In light of the Court's decision, some view education records as only those records that are controlled and maintained by the university and have an element of permanency. They reason that since a resume is created and changed at the discretion of the student, it is not an education record even if it is stored in the school's data base. They also assert that if the resume does not contain any personally identifiable information such as GPA, the disclosure requirements of FERPA are not applicable.
Others, however, say there is no difference between storing a student's resume in an electronic format or in a file cabinet. They contend that if the student-created resume was considered an education record on paper, shouldn't it remain so online? Although the Supreme Court specifically mentioned records that are maintained on a "permanent secure database," it did not address the handling of the student-created record once the school stores it.

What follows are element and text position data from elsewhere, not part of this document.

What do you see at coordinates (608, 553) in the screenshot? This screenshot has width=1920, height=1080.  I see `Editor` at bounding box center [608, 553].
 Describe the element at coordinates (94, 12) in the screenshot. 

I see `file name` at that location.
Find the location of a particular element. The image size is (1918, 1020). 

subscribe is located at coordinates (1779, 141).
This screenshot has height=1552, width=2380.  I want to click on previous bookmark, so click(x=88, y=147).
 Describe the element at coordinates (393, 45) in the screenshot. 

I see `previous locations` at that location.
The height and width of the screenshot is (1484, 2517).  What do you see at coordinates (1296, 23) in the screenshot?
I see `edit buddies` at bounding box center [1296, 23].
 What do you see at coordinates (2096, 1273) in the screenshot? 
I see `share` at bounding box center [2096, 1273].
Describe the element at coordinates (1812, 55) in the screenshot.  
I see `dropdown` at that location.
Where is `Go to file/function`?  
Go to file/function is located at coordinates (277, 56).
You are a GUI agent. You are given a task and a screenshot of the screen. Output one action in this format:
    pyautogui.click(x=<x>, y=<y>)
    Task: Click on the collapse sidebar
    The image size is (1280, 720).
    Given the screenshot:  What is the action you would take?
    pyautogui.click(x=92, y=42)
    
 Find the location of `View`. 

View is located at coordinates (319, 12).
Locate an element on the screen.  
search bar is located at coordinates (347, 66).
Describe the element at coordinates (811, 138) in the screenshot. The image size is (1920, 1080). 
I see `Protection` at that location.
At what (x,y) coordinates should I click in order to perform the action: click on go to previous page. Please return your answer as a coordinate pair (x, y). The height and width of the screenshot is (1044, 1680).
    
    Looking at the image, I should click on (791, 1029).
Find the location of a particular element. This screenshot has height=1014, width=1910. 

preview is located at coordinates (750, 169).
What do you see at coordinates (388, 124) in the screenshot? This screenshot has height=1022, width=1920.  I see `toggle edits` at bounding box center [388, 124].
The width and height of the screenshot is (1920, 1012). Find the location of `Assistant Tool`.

The Supreme Court's second decision on FERPA, Gonzaga University v. Doe (see also Spotlight July 2, 2001) addresses the question of whether a student can bring a lawsuit for money damages against a school that violates FERPA. The Court, in a 7-2 decision, held that FERPA does not give individual students (or their parents) the right to sue the school if the school discloses confidential student information without the student's/parent's consent.
The case involved a lawsuit filed by a former student who charged that he was unable to get a teaching job because a school official told the state's teacher certification office that he had been accused of sexually assaulting another student. The student claimed a violation of his FERPA rights as well as negligence and defamation. The lower court awarded the student monetary damages in the amount of $1.15 million dollars, $450,000 of which were for violations of FERPA. After the State Supreme Court upheld the award, the school appealed the FERPA award to the U.S. Supreme Court.
FERPA provides that "No funds shall be made available to any educational institution which has a policy or practice of permitting the release of education records (or personally identifiable information contained therein )" without the written consent of students or their parents "to any individual, agency, or organization." In adopting the law, the Court said that members of Congress intended for the U.S. Secretary of Education to enforce its privacy provision by withholding federal funds to non-compliant institutions. According to the Court, FERPA does not contain any "rights-creating language" giving students (or parents) the ability to sue institutions that release confidential information without permission. Because the provisions speak only in terms of institutional policy and practice, not individual instances of disclosure, they do not provide grounds for individuals to sue educational institutions over specific disclosures.
Consequently, if a student believes that his/her education record and/or personally identifiable information has been disclosed without consent, his/her only recourse under FERPA is to file a complaint with the Secretary of Education. The Secretary of Education will then conduct an investigation and determine if there is a violation of FERPA. A school's federal fundingincluding federal student financial aidcan be terminated if the Secretary of Education finds that a violation has occurred. However, a student can bring a lawsuit for defamation or invasion of privacy under state law if the disclosure caused the student harm.
Career services professionals who would like to forgo signed written consent, as a condition to disclosure of resumes or other student information, should review this policy change with their university counsel. In light of the recent Supreme Court decisions regarding FERPA, caution clearly outweighs convenience.